Adaptive Cruise Control

EECS461 project for embeded control system

Posted by Yanqi Liu on August 24, 2015

Introduction

We are assigned to design and implement an adaptive cruise control system in Simulink. In the manual mode, we will be able to use the haptic wheel to drive the car in simulation and use the potentiometer to control the speed. In the speed or velocity mode, the car would be able to keep a safe distance from the car in front of it and drive on a constant speed if there is no car in front of it. In the auto steering mode, we no longer need to use haptic wheel to control the car. We implement a PID control system to always keep the car in the middle of the lane. We break down the entire project into three tasks. In the first task, we will be able to use the haptical wheel as the steering wheel to control the direction of car. In the second task, we will be able to implement adaptive cruise control to make sure the car will automatically adjust position and velocity if there are other cars in front of it. Finally, we will be able to achieve the automatic steering, where the car will adjust itself to always keep driving at the middle of the lane.

The haptic wheel we use in the lab to represent the steel wheel.

Pick Lead Logic

If there is no car driving in front of us, then our car will be the lead car. Otherwise, of all cars that is in front of us, we would pick the one that is the closest to us.

Automatic Steering Controllers

We first created the PD controller with Kd = 0.05,and Kp = 0.5. It was suggested that the Kd value lie between 0 and 0.1, so we chose a middle value to start with. We used the same methodology for choosing Kp, only with a suggested value between 0 and 1. Our PD controller was outputting the desired delta based on the position, n, in the lane, with n = 0 being the centerline. For example, if n > 1, the desired delta would represent a need to turn the wheel left. To test the effectiveness of our K values in the PD controller, we modified our system to use the output of the PD controller as the input to vehicle dynamics instead of the received delta value from CAN. By using delta desired instead of the actual delta, we were able to fine-tune our system to drive perfectly down the center lane (however unsafe this may be). After trying several values above and below the initial choices, we agreed that our starting values were sufficient, so our system had Kd = 0.05 and Kp = 0.5.

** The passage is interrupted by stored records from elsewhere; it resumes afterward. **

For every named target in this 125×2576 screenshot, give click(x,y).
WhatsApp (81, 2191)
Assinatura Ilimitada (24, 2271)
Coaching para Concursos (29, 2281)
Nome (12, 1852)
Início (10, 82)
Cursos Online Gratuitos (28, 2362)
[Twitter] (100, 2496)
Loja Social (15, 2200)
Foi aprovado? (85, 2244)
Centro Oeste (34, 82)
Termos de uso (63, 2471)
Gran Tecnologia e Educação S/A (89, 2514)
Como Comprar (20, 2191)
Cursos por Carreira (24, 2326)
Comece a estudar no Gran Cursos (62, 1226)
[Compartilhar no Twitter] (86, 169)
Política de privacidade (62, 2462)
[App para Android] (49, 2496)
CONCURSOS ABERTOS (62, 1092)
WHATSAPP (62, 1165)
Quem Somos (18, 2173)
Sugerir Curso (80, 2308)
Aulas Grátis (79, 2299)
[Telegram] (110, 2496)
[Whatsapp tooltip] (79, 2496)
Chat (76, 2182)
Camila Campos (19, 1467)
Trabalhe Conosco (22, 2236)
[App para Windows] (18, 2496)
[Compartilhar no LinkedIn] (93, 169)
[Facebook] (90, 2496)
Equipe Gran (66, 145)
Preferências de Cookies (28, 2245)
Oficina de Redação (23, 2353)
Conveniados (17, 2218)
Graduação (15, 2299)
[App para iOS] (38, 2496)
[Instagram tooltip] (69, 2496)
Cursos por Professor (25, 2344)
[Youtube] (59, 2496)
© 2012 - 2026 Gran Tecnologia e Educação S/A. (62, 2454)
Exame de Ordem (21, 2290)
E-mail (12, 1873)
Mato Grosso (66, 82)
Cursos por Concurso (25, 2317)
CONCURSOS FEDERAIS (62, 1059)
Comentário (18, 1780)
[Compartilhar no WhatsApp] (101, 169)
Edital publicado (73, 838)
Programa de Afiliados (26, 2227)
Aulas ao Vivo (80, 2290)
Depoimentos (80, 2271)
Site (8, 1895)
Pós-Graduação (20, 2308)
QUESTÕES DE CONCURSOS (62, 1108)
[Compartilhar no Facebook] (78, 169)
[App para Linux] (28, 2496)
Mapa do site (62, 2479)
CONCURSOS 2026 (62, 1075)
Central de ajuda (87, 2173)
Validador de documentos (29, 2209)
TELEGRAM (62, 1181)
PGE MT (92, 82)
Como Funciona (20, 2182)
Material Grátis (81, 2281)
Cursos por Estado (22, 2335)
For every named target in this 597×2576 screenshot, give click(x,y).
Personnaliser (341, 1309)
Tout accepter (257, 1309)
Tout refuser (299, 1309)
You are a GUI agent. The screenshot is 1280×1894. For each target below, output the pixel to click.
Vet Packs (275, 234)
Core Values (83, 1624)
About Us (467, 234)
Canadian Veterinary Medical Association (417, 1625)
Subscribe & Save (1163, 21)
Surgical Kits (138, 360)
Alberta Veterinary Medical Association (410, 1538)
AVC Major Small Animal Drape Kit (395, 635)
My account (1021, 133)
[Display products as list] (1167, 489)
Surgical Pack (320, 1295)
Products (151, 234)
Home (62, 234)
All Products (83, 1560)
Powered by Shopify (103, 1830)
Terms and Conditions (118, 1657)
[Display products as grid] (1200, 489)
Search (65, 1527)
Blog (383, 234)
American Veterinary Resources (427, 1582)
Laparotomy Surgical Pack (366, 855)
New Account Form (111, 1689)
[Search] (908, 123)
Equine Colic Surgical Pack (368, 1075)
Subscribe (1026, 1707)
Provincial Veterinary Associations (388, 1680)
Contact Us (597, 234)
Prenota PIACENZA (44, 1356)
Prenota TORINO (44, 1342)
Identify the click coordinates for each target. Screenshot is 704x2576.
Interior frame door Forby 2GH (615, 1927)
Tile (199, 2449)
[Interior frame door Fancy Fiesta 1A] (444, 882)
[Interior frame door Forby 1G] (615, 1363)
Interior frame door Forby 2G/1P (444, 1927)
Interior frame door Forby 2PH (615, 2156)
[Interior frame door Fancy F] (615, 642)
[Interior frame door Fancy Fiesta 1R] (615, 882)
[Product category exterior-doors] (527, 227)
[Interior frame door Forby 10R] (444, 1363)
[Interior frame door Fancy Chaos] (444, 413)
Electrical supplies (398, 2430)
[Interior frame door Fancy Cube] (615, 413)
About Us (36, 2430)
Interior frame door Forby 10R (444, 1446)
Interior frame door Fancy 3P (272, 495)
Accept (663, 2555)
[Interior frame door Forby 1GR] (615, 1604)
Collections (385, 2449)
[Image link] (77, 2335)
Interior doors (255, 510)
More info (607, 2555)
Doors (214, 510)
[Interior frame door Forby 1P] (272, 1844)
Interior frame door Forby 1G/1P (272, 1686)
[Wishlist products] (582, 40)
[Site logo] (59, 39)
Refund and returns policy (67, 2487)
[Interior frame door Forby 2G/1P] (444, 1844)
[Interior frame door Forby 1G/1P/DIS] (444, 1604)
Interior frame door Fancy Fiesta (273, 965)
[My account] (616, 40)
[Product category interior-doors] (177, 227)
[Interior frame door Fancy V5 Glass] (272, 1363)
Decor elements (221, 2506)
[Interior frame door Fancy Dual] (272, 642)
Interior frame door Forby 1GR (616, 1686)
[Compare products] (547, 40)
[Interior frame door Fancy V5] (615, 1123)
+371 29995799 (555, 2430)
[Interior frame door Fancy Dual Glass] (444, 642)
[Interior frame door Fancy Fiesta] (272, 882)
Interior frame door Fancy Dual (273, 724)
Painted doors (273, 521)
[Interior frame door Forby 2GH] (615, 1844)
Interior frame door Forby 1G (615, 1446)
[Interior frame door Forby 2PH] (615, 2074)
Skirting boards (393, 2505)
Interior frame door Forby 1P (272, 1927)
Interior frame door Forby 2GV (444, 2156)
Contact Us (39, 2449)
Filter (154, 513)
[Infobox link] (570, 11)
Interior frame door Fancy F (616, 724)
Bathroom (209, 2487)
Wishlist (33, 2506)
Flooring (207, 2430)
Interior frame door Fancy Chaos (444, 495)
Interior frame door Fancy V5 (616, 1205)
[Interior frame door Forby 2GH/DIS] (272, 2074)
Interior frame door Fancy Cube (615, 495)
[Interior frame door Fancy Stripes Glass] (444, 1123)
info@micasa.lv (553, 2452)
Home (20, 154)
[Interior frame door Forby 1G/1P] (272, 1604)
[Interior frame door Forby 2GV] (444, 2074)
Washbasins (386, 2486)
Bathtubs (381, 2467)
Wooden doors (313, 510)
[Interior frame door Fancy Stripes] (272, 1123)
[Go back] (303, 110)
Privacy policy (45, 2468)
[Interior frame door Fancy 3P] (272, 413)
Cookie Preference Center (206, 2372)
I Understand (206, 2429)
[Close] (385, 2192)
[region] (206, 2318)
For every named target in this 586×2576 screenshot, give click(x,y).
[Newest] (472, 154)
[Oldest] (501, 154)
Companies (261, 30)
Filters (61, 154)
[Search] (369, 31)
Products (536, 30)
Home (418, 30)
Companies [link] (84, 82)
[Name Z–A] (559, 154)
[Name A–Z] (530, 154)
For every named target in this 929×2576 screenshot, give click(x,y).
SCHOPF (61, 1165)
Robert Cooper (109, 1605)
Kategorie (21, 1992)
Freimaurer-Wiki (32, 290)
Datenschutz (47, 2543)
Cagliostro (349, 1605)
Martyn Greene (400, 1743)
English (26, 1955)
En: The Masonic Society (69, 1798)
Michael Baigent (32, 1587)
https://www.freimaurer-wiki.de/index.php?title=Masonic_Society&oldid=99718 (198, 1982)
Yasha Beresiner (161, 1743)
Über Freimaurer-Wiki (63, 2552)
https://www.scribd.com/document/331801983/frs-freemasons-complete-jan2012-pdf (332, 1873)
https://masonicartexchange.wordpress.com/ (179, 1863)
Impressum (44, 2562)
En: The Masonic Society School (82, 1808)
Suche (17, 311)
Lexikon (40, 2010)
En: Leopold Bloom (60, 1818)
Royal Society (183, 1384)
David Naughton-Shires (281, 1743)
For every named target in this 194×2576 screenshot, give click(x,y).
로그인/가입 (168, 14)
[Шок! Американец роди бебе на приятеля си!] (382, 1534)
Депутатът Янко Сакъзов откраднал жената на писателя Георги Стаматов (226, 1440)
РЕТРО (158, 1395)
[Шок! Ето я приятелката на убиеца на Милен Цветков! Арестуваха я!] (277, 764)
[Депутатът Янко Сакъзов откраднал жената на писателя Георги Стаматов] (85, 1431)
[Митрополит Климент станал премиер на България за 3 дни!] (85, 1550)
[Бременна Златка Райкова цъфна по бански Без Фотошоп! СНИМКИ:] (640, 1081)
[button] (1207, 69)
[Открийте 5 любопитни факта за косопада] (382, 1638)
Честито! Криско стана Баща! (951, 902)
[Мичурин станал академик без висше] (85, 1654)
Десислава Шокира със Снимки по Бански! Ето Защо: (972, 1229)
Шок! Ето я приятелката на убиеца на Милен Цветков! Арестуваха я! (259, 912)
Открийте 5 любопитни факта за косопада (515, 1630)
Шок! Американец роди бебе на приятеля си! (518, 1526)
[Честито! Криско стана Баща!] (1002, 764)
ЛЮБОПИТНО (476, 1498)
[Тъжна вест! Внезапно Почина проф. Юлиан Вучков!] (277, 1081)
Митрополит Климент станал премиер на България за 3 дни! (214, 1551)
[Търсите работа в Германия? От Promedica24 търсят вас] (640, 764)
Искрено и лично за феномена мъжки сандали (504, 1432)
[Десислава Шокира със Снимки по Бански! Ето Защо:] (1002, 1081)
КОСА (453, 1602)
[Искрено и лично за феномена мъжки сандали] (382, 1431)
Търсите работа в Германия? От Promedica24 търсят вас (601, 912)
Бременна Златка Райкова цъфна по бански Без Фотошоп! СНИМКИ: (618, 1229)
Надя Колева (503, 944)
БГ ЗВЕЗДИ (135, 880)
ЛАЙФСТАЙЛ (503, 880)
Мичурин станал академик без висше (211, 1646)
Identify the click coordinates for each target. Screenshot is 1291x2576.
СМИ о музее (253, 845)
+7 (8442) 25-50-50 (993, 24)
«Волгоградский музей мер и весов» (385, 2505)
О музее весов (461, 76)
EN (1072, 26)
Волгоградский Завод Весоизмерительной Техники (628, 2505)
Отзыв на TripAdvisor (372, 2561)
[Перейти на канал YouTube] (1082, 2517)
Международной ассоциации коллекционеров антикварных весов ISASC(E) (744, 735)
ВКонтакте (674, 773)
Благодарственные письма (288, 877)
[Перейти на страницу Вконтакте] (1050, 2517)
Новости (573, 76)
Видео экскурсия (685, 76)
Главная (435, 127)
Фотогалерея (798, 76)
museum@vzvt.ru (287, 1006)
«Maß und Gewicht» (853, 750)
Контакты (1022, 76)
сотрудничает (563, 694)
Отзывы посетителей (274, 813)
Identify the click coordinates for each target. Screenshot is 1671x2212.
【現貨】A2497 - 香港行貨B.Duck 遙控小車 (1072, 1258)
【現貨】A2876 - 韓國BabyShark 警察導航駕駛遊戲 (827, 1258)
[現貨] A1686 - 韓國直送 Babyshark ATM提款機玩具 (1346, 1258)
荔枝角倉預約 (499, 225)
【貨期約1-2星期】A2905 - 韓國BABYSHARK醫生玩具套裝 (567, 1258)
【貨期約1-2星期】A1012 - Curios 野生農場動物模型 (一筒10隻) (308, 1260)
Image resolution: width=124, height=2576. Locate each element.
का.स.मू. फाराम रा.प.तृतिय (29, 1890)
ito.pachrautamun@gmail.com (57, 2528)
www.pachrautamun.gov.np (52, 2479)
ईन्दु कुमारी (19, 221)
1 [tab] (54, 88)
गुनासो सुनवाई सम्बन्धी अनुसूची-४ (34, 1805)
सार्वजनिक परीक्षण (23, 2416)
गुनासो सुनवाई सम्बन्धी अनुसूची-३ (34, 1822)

Next, we reconnected the received delta to the vehicle dynamics to ensure the vehicle would operate properly when automatic steering was disabled. We then created the PID controller with arbitrary initial values of Kd = 50, Ki = 0.01 and Kp = 400, based on a suggested range with input of the delta offset between the received delta and the desired delta from the PD controller. The PID controller then output the automatic torque associated with the corrective steering needed to maintain a course on the centerline. This value was then added to the self-aligning torque if automatic steering control was enabled. We found that the chosen starting values caused frequent over-correction and resulted in oscillating around the centerline. After a process of trial and error, modifying each K value independently, we found that Kp was the value in charge of correction amplitude. We had several problems during the trial and error process that will be discussed in the encountered problems section. We finally settled on on K values of Kd=50, Ki = 0, and Kp = 550 which allowed the automatic steering to work sufficiently.

Encountered Problems

We had a problem where the car starts to lose control when the speed exceeds 25 mph. We solved it by dividing the haptic wheel angle input by 10 so that the read in steering angle will be smaller to make the system more stable.

When we tried to implement the auto steering control, the haptic wheel became unstable once we start the program. After making sure we have the correct sign for each input, we changed the Ki value from 0.01 to 0 and that solved the problem.

Another problem we met is in implementing the adaptive cruise control. The system would be either in complete manual mode or complete adaptive cruise control mode. Then we figured out that the dip switch input is not properly read. We changed into a different dip switch and then solved the problem.